What the task asks: Print the lines of the records below exactly as they appear, beginning with the line that contains "Given: Click the Update existing game link" and continuing through the end of the records.
::: Records shown :::
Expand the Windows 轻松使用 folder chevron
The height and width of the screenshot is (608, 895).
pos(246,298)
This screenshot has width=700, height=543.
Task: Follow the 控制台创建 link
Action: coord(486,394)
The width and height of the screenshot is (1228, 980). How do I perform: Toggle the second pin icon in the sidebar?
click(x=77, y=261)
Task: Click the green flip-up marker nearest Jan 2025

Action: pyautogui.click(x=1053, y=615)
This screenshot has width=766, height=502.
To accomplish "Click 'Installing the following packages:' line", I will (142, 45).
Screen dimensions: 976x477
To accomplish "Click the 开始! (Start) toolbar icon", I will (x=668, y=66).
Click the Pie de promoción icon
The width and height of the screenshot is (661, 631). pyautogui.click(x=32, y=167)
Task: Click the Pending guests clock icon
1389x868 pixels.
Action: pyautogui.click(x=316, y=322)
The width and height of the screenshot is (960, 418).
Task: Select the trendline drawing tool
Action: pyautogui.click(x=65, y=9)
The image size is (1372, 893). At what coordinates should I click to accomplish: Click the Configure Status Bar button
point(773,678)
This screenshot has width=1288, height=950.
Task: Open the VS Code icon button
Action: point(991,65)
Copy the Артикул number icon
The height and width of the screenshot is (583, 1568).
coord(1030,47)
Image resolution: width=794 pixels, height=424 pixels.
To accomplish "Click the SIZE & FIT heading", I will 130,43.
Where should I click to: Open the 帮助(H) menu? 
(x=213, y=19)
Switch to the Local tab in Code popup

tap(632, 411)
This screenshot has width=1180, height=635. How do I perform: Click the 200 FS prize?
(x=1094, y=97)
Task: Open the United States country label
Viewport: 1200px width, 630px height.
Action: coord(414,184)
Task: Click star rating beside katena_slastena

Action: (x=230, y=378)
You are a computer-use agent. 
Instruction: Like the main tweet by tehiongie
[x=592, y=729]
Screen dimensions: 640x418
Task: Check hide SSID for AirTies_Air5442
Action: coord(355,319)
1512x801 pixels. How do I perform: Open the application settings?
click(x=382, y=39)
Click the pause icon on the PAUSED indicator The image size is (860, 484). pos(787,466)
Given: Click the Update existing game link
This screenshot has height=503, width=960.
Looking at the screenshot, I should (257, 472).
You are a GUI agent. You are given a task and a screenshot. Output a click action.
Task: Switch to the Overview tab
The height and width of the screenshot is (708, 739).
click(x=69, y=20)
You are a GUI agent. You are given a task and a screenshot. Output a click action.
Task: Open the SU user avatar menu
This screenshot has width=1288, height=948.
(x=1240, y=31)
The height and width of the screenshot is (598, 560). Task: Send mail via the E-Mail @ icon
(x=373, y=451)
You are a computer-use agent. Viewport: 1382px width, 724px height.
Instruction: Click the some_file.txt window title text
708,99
:::
Exercise solution:
Given: Click the Update existing game link
This screenshot has height=503, width=960.
Looking at the screenshot, I should (257, 472).
You are a GUI agent. You are given a task and a screenshot. Output a click action.
Task: Switch to the Overview tab
The height and width of the screenshot is (708, 739).
click(x=69, y=20)
You are a GUI agent. You are given a task and a screenshot. Output a click action.
Task: Open the SU user avatar menu
This screenshot has width=1288, height=948.
(x=1240, y=31)
The height and width of the screenshot is (598, 560). Task: Send mail via the E-Mail @ icon
(x=373, y=451)
You are a computer-use agent. Viewport: 1382px width, 724px height.
Instruction: Click the some_file.txt window title text
708,99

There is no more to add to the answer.